In his foundational 1948 paper on information theory, Claude Shannon began with three criteria for a function \(H\) defining the entropy of a discrete distribution of probability masses \(p_i\in p(X)\) over the points \(x_i\in X\):

  1. \(H\) should be continuous in the \(p_i\).

  • That is, \(H\) should change smoothly in response to smooth changes to the mass \(p_i\) on each point \(x_i\).

  1. If all the points have equal shares of the probability mass, \(p_i=1/N\), \(H\) should be a non-decreasing function of \(N\).

  • That is, if \(X_N\) is the support with \(N\) discrete points and \(p(x\in X_N)\) assigns constant mass to each point, then \(H(X_1) < H(X_2) < H(X_3) < \dots\)

  1. \(H\) should be preserved by (invariant to) the equivalent (de)composition of distributions.

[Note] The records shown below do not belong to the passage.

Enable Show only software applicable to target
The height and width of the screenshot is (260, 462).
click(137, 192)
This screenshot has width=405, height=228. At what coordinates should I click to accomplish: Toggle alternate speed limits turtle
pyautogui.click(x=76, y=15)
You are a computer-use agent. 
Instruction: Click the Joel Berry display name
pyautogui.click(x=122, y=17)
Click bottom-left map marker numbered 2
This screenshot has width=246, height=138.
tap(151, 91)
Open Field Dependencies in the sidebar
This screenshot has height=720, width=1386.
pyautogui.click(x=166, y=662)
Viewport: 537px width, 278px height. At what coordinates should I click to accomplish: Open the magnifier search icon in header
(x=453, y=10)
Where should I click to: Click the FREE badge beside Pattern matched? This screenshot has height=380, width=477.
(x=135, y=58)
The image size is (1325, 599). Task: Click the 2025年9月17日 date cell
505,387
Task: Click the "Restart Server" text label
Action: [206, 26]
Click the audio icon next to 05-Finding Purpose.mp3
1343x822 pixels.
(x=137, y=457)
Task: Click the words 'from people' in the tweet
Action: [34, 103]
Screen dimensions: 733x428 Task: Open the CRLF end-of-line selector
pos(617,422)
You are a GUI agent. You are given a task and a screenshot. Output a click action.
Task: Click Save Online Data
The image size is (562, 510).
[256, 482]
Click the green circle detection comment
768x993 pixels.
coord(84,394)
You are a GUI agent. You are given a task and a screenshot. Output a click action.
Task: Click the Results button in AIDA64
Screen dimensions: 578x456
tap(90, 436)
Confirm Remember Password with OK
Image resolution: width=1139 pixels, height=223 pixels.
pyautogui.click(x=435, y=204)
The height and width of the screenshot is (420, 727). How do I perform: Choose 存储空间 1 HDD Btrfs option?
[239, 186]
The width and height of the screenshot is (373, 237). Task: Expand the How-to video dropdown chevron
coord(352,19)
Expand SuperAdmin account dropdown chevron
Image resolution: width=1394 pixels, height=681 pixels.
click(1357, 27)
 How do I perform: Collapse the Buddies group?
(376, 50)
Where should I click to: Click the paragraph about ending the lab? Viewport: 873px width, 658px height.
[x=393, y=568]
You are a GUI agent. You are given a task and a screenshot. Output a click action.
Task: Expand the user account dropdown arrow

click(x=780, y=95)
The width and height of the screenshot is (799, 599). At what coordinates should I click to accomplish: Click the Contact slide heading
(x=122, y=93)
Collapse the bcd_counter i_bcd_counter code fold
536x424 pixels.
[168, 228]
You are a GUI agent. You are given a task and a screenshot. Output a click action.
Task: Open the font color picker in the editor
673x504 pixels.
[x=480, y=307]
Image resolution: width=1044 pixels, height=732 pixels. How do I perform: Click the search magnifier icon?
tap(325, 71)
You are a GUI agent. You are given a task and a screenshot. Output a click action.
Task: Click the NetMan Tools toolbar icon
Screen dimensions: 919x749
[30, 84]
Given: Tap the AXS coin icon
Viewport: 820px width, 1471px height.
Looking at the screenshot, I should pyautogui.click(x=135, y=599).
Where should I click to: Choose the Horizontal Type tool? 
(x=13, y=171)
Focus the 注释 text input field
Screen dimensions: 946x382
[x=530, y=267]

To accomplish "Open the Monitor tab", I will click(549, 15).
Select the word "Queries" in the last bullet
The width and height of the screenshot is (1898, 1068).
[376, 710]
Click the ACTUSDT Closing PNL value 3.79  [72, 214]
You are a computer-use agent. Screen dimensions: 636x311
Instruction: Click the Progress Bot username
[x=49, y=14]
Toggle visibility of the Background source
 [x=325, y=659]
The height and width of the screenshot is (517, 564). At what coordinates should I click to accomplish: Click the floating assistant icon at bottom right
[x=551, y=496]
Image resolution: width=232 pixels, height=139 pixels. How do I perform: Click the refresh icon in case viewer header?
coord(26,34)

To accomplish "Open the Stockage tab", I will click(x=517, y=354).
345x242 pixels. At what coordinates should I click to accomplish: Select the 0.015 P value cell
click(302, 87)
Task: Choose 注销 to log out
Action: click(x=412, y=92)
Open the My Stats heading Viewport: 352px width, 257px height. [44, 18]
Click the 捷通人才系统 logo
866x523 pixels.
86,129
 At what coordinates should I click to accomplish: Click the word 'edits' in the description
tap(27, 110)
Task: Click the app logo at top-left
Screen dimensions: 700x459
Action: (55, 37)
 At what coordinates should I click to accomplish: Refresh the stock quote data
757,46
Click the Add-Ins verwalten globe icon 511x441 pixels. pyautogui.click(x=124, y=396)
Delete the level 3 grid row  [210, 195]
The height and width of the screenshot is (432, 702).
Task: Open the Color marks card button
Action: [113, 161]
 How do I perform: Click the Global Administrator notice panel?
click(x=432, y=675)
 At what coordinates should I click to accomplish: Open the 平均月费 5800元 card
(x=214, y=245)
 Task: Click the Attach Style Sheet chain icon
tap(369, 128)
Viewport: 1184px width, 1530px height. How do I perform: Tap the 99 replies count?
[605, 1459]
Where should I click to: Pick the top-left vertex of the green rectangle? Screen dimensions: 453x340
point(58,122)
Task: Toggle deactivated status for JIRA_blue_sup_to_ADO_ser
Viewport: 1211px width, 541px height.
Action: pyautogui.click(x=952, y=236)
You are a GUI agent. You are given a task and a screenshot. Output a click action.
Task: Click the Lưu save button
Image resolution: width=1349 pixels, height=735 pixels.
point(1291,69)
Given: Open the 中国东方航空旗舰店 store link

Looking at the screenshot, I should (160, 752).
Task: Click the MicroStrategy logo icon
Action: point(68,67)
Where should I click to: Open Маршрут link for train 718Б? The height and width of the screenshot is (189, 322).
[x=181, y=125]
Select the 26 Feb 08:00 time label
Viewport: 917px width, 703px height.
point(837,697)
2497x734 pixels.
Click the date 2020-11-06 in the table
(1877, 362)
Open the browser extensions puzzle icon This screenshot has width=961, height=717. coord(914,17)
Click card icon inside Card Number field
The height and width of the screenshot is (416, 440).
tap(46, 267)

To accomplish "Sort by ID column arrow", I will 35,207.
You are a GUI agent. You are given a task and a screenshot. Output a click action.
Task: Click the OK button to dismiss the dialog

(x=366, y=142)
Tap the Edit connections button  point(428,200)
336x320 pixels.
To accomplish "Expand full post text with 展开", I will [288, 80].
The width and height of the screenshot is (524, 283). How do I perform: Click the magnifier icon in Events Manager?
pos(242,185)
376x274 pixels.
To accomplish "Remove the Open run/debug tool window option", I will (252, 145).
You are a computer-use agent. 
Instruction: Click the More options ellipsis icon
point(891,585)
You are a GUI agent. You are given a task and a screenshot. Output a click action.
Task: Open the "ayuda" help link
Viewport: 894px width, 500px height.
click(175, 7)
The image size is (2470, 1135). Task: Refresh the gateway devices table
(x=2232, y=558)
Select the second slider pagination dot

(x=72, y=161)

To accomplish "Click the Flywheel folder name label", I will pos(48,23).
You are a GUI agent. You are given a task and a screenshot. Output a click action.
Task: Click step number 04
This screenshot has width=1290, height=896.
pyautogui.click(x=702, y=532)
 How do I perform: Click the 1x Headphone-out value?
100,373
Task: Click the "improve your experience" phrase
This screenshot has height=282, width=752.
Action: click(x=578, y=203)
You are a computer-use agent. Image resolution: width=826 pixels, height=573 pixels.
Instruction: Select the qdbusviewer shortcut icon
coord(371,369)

  • For example (from Shannon’s paper) if we have a discrete distribution over three points with masses \((\frac{1}{2},\frac{1}{3},\frac{1}{6})\), then their entropy can be represented in terms of a direct choice between the three and calculated \(H(\frac{1}{2},\frac{1}{3},\frac{1}{6})\). However, it could also be represented in terms of a series of two choices:

    1. either we sample the point with mass \(1/2\) or not (not is the other \(1/2\), whose subdivisions are not given in the first choice),

    2. if (with probability \(1/2\)) we don’t sample the first point, we sample one of the two remaining points, masses \(1/3\) and \(1/6\).

    Thus in this case we require that \(H(\frac{1}{2},\frac{1}{3},\frac{1}{6})=H(\frac{1}{2},\frac{1}{2}) + \frac{1}{2}H(\frac{1}{3}, \frac{1}{6})\)

There is a unique function (up to a linear scaling factor) which satisfies these 3 requirements:

(41)\[\begin{align} H_b(X) = -\sum_{x\in X} p(x) \log_b p(x) \end{align}\]

Where the base of the logarithm \(b>1\) controls the units of entropy. The two most common cases are \(b=2\) for units of bits, and \(b=e\) for nats.

We can view this function as the expectation of the self-information over a distribution:

(42)\[\begin{align} H_b(X) = E_{x\in X} \left[I_b(x)\right]\\ I_b(x) =-\log_b p(x) \end{align}\]

Self-information is just the negative logarithm of probability, and is a measure of how surprising an event sampled from the distribution would be. Events with \(p(x)=1\) are certain to occur, and their self-information is zero (as is the entropy of the distribution they compose) meaning they are totally unsurprising. The smaller the probability of an event, the higher its self-information, and the more surprising the event would be to observe.